I agree with the general sentiment Max. The very notion of 'brand' in universities is socio-culturally problematic in academic already facing up to the challenge of improving the way that learning & teaching is delivered. The idea of 'co-creating' a university brand with students is a laudable one (indeed we've co-created one in support of student entrepreneurs here in Portsmouth) but this is no excuse for taking brand leadership. University brands - however 'broadcast' through digital channels - still maintain an element of aspiration for prospective and current students that is built on long-established reputation. It is when there is a mismatch between this reputation and the student experience in the lecture theatre or studio that problems occur. Universities like our own do accomplish this necessary balance between broadcasting and co-creating - from lecturing to researching. Nevertheless, students still clamour for voices of authority, of credibility, of expertise. The creation of a university 'brand' is a socially-shaped one that enrols all its communities. However, like any other branded product or service, a university brand requires vision and leadership primarily from its executive sponsors. Co-creation is all well and good, but it is an approach to learning (and brand-building) that alone a Supercharger it will not make. Finally a comment on this notion of 'brand'. Like you, I know a lot about brand-building and design thinking. How academic communities (in particular) perceive this notion of 'brands' is itself a major obstacle to overcome. Experienced design thinkers acknowledge that when we talk about 'brands' we are describing not only the visual manifestation through corporate identity but also the tone-of-voice through our marketing and communications. Importantly, we are also talking about the personality of an organisation - how it interacts with its clients and partners; how it acts out its values. Extolling the virtues of 'brand' to a community of sceptics and developing dynamic global university brands will only be possible, I argue, through bold leadership and inspiring design. We might enrol students, alumni and staff in the co-creation process, but ultimately we're all looking for inspiration and motivation emergent from design- and people-led leaders.
Business as usual at UoP then?
Sorry but I have just read this again and before I go further I should state that I am a paid up card carrying post graduate students at UoP... Now having read this nonsense a second time I am actually sadend that some one would go to the bother of writing such drivel and given my fees are paying their wages I am even more appalled. In fact I am dumbfounded which I guess is a little better than just being dumb (sorry will I have to leave the chamber for the rest of today's sitting?).

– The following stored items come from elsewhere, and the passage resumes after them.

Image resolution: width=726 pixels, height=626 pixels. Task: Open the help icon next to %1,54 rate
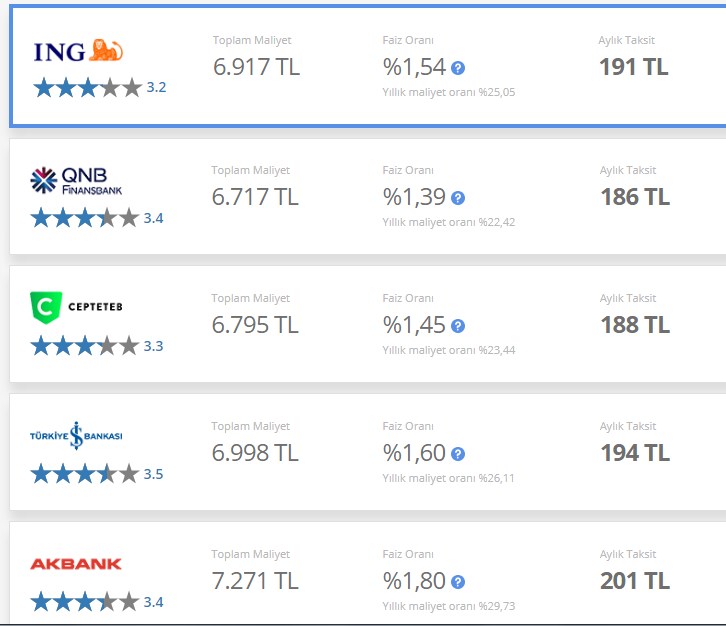coord(458,68)
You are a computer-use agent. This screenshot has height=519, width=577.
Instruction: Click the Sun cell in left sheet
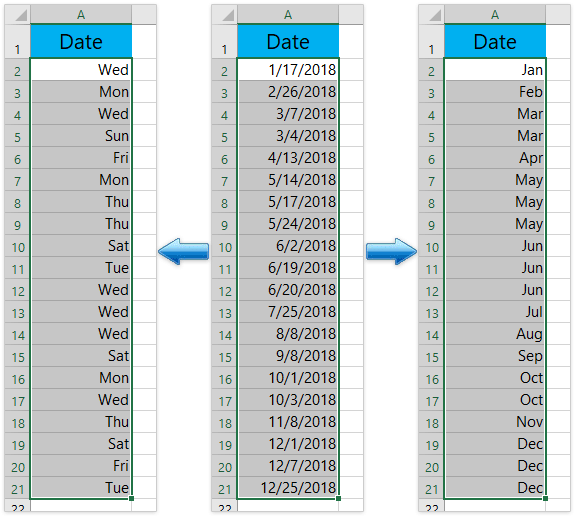click(x=81, y=136)
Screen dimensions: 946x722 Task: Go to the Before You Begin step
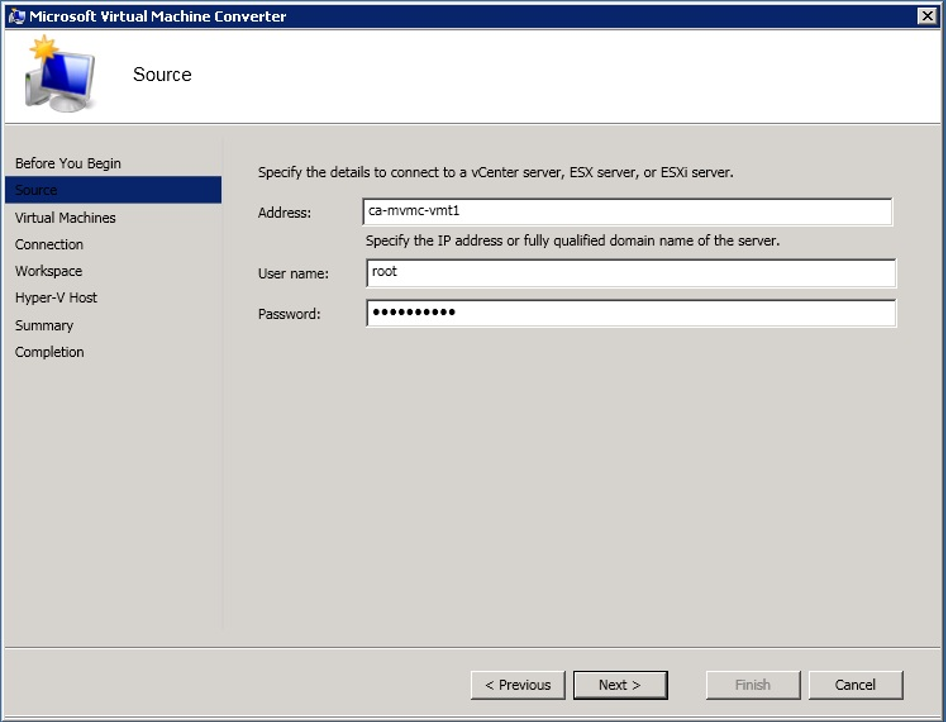point(68,163)
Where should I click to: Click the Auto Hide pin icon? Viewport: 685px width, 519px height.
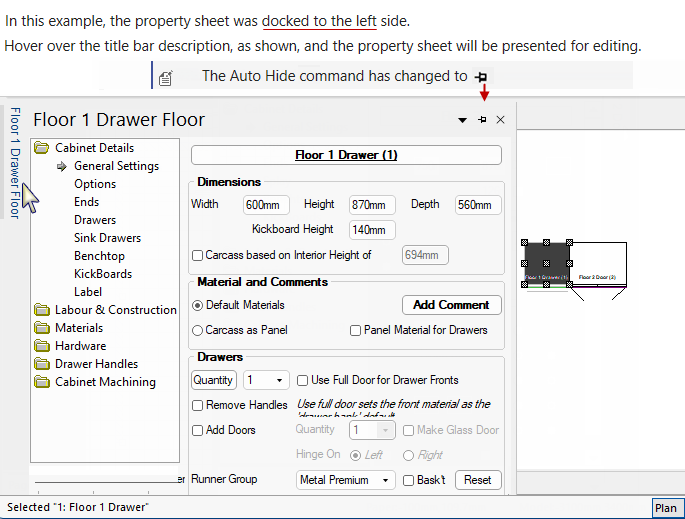(482, 120)
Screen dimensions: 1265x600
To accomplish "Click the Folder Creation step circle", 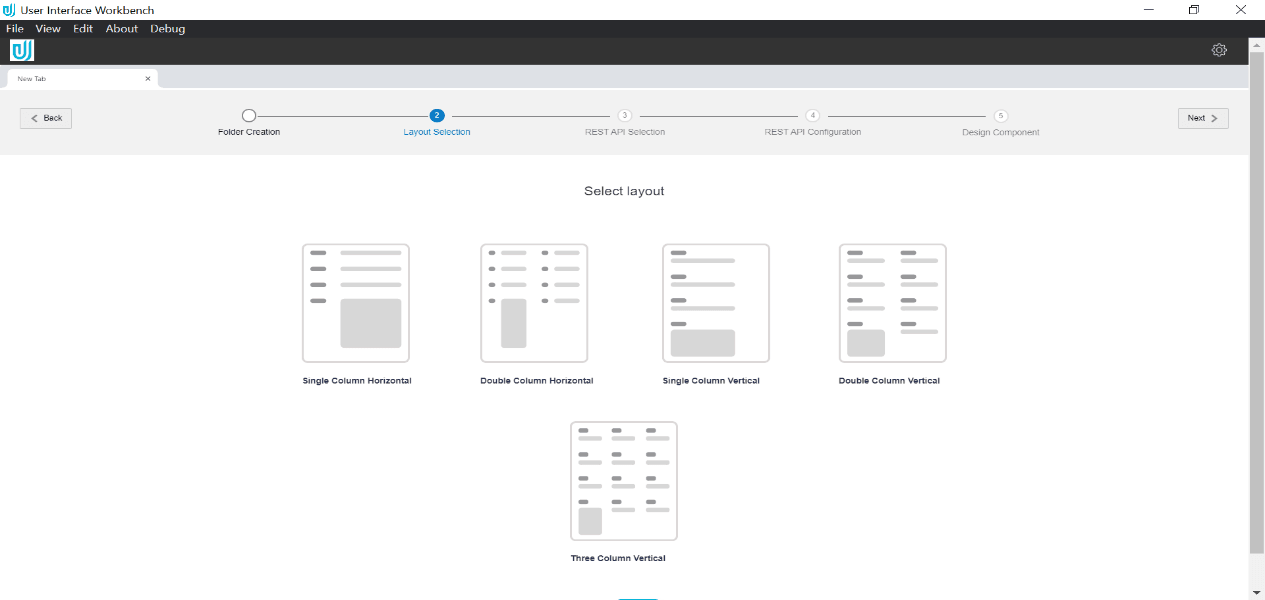I will [249, 115].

Thank you for the piece Max. Brilliant and precise and comes at the expense of hard won experience I am sure. I have spent over ten years in the Canadian university sector. Universities have been ripe for the picking by big branding agencies and led down the shadowy path of increasing advertising to support growth. The ironies abound. Universities, the connectors of research, teaching and service to define new paths forward are the last to make the change.